When we removed the food serving mechanic it became apparent that the customer order system had to go as well. We were left with a single mechanic and no way to win or lose. Making matters worse, most of our major play testing opportunities had passed so we had much less feedback to guide the process of building our game back up. To say that we were feeling vulnerable would be an understatement.

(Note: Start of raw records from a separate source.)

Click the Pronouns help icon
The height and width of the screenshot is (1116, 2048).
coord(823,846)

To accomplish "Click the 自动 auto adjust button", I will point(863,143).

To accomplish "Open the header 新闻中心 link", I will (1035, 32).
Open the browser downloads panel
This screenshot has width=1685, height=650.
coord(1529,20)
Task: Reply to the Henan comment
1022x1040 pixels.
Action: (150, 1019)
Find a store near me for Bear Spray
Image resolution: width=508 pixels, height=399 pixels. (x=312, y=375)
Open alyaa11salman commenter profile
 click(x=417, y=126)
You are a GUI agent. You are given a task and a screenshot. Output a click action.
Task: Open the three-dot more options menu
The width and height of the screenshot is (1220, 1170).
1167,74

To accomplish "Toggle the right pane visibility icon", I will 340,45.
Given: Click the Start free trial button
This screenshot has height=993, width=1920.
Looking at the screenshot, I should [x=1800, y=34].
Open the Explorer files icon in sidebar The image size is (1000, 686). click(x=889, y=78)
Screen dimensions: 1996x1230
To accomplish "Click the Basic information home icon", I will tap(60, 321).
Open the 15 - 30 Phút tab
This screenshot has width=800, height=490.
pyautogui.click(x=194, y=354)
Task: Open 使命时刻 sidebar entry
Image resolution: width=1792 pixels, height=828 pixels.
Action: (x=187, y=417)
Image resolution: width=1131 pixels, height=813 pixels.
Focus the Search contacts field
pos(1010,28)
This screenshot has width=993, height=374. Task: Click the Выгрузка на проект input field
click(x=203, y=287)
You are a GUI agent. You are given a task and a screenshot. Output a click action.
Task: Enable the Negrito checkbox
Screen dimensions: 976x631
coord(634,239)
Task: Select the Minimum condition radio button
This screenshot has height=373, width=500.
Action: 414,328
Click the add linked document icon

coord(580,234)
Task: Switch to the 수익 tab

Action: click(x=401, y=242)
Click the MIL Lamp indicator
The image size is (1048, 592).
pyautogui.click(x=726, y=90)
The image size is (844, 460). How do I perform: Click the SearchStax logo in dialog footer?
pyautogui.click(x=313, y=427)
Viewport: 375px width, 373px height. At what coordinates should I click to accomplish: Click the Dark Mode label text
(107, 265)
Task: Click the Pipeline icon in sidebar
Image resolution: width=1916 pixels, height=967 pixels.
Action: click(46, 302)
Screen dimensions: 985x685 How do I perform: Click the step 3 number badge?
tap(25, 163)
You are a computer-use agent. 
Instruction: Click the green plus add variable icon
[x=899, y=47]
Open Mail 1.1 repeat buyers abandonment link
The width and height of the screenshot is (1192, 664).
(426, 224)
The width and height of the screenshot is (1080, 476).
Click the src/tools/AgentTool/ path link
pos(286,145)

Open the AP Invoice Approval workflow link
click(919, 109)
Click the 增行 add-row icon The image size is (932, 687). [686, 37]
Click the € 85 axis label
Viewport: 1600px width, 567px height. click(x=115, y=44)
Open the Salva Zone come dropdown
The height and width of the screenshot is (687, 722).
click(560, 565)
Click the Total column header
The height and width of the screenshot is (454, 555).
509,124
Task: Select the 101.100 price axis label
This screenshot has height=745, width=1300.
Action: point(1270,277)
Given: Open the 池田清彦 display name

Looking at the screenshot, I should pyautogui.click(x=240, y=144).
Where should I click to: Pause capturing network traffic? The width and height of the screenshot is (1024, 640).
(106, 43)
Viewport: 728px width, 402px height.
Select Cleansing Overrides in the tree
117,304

We started small, building off of what we knew from our players and whatever we could salvage from the dismantled mechanics of our game. We knew that the order system hadn’t been successful because players hated not cutting the foods they didn’t need for the current recipe, so we based our losing condition off of that knowledge and built a system where the player received strikes for missing pieces of food. We also made the decision to have cut foods continue to cook on the grill and be served without the player tapping on them, and to have tips rewarded when the food finished cooking rather than when it is cut. We built off of that by implementing an earlier idea that hadn’t quite fit into the game at the time it was suggested: seasonings that the player could cut to season the foods on the grill and gain more tips. Later on we added in daily quests that reward the player for completing small optional challenges, as well giving the player a tip multiplier that grows the longer that the player goes without missing a food.
Once we had our core mechanics in we decided as a team that any ideas we had for a new feature would have to go into a document for the future. From that point on, we would only be polishing what was already in the game. For our programmers that meant bug fixes and ensuring that the knife throwing experience was flawless. Meanwhile, the artists turned their focus to populating the in-game shop with unique knives and restaurants as well as developing a UI that worked seamlessly with the various backgrounds that players could unlock, in addition to creating a trailer for the game.
Reflecting back on this summer, our team has learned the meaning of not being afraid to let our game change and evolve from our original vision of it. Although our mentors had stressed this piece of advice to all of the teams from the start of SIP, it was a concept that we couldn’t fully grasp until it had become abundantly clear that our only option in moving forward was to let go of half of the game we had made. Ultimately, it’s made Hibachi Hero a better game and prepared us for the next set of challenges that the industry will throw at us. The only thing left to do now is ready ourselves to let go of the game we’ve poured ourselves into for the past ten weeks, and hold on tightly to the knowledge that we’ve made it the best game we could in the time we were given. Team Hibachi, signing out.